### SHORT TASK
Copy out word for word the lines of the listing below, from the line with "You are a computer-use" up to and including the last line of the listing. Leave the pictures out.

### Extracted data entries
- - - - - - -
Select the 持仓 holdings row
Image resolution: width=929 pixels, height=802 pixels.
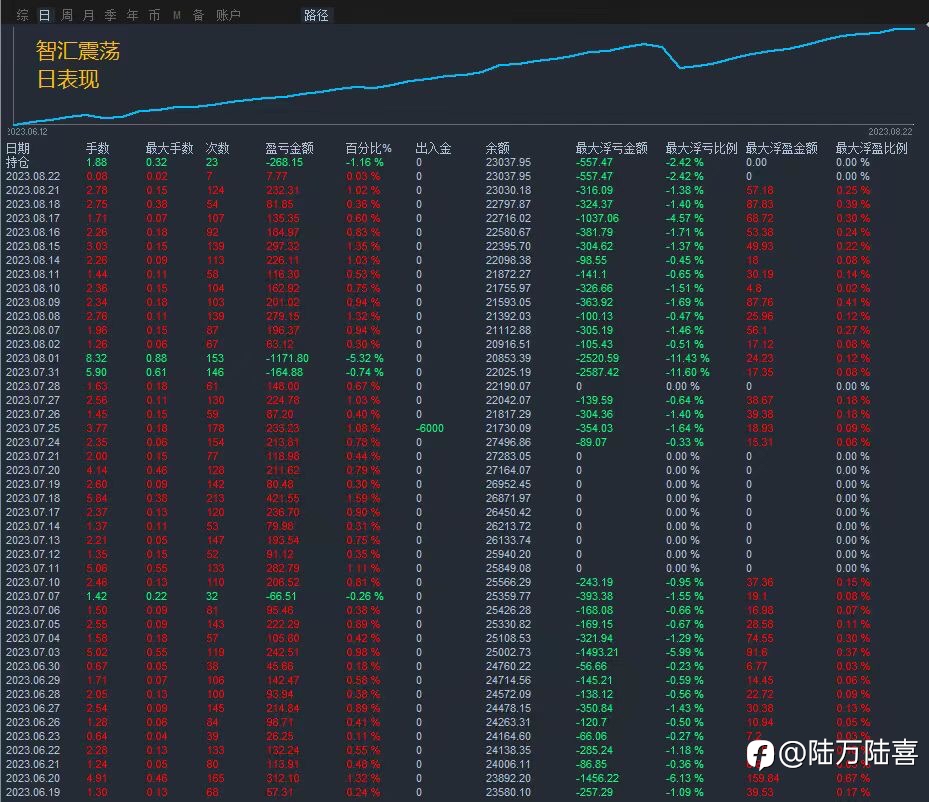tap(464, 162)
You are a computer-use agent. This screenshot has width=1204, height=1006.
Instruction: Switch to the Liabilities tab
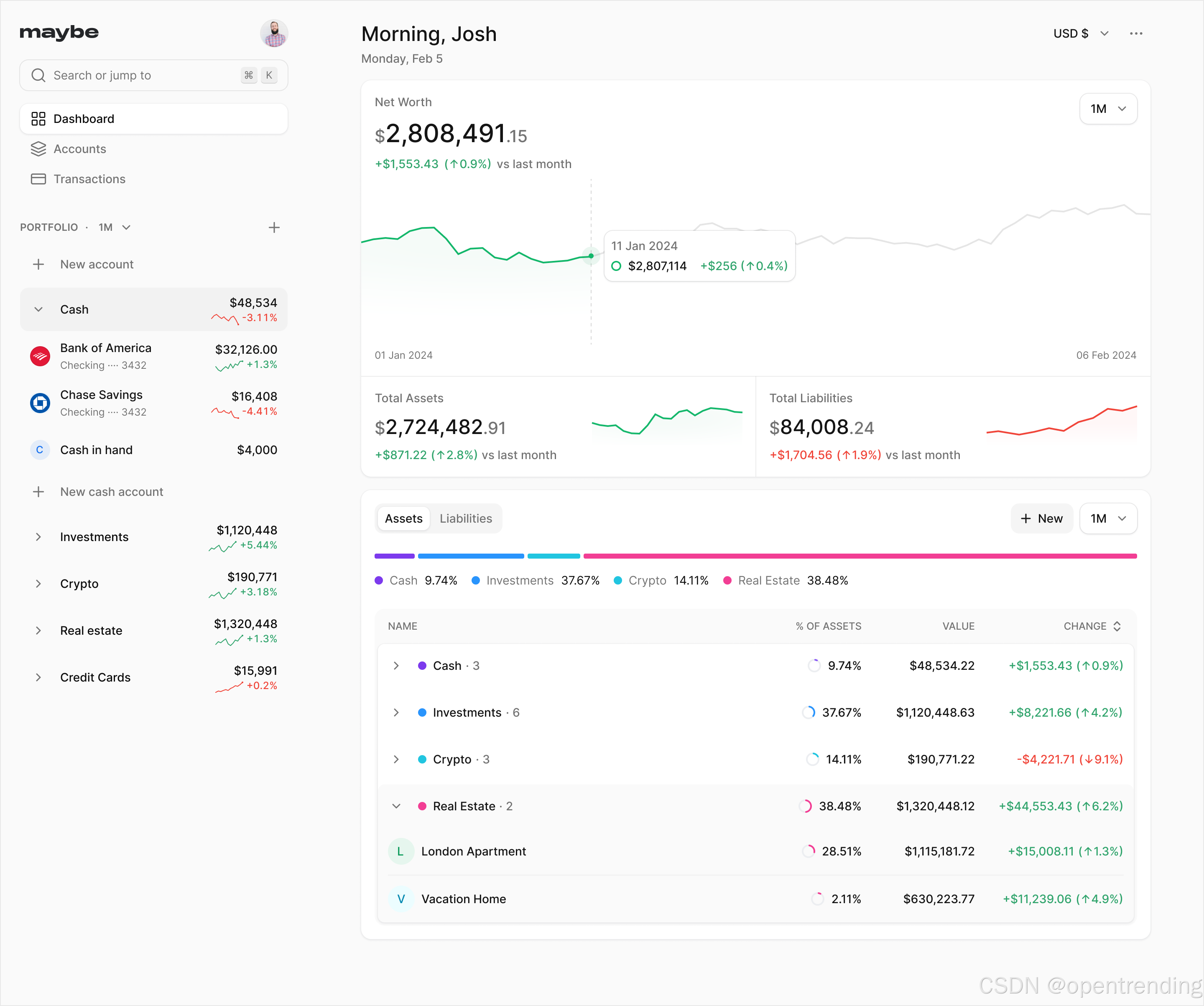(x=466, y=518)
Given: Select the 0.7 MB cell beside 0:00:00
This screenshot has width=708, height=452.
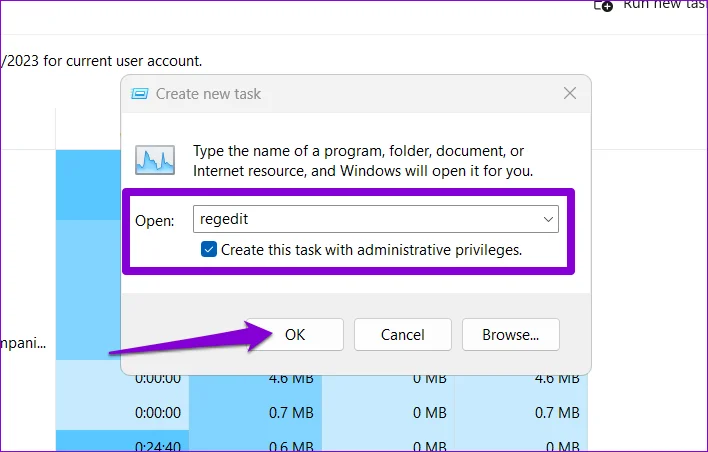Looking at the screenshot, I should pyautogui.click(x=291, y=413).
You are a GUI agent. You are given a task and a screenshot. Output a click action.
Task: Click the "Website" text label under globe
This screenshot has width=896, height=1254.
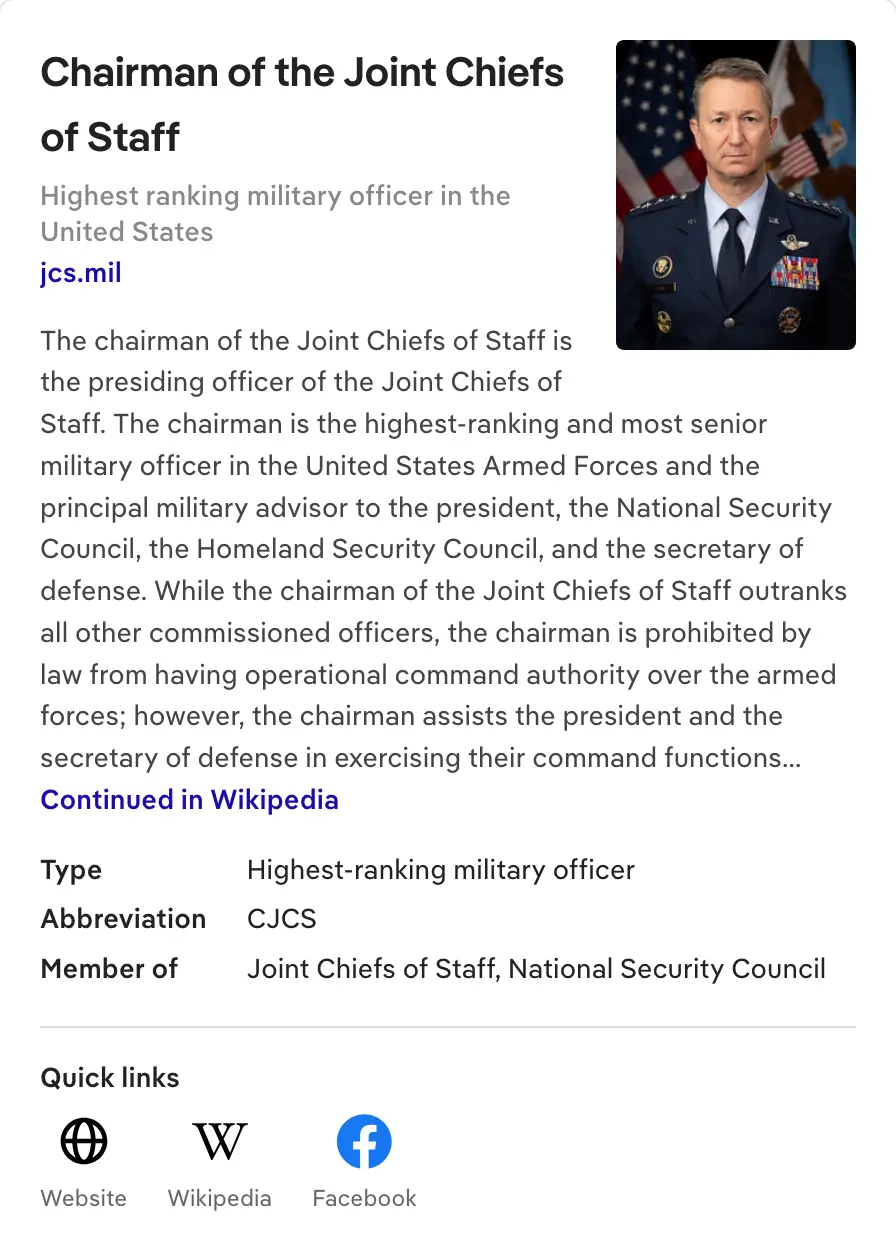tap(84, 1198)
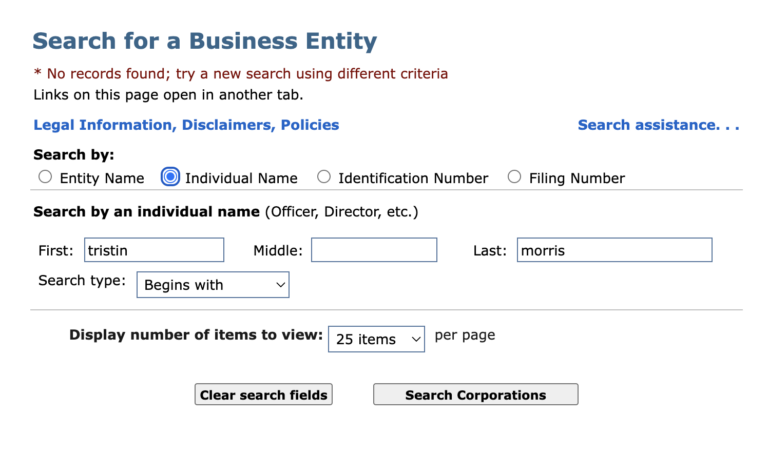Click the 'Last:' field label

pos(490,251)
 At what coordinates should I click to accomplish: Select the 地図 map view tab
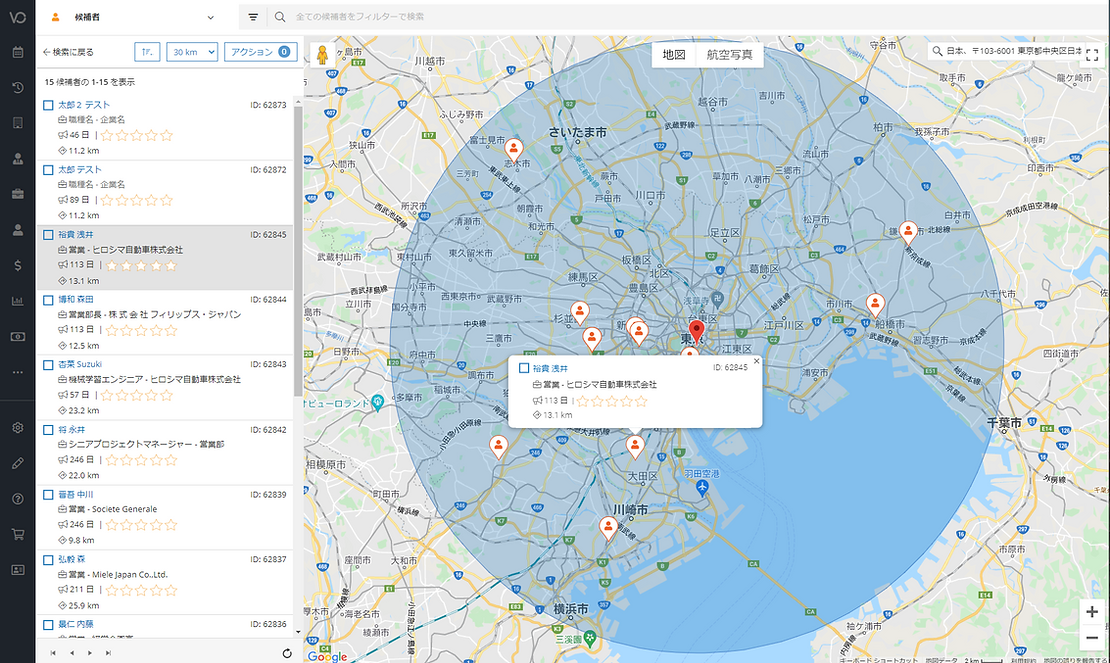coord(674,55)
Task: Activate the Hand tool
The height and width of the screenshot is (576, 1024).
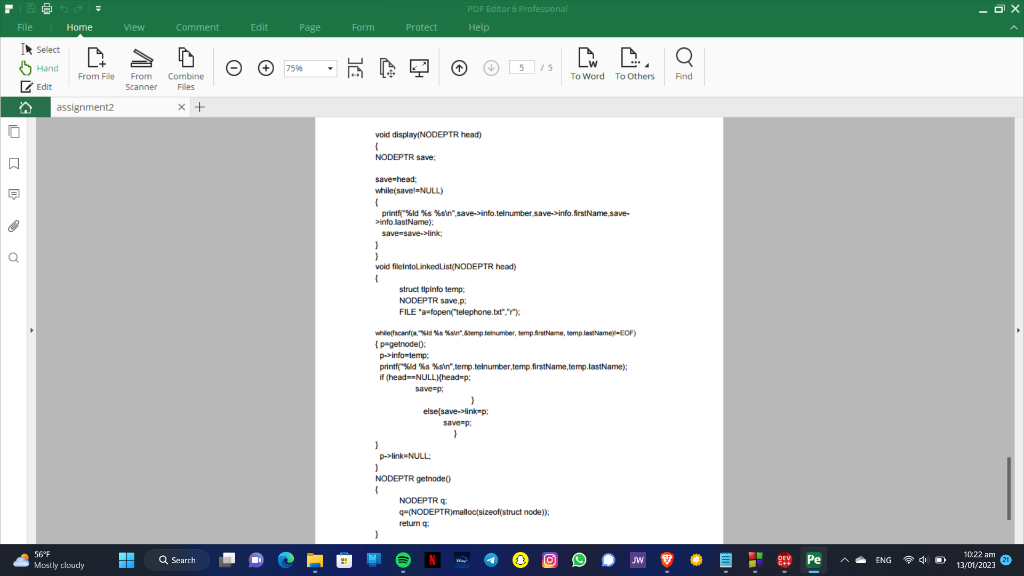Action: pyautogui.click(x=40, y=66)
- - - - - - -
### RESPONSE
You are a computer-use agent. This screenshot has width=1204, height=1006.
Instruction: Switch to the Liabilities tab
(x=466, y=518)
Given: Select the 0.7 MB cell beside 0:00:00
This screenshot has width=708, height=452.
Looking at the screenshot, I should pyautogui.click(x=291, y=413).
You are a GUI agent. You are given a task and a screenshot. Output a click action.
Task: Click the "Website" text label under globe
This screenshot has width=896, height=1254.
tap(84, 1198)
Click the 'Last:' field label

pos(490,251)
 At what coordinates should I click to accomplish: Select the 地図 map view tab
coord(674,55)
Task: Activate the Hand tool
The height and width of the screenshot is (576, 1024).
Action: pyautogui.click(x=40, y=66)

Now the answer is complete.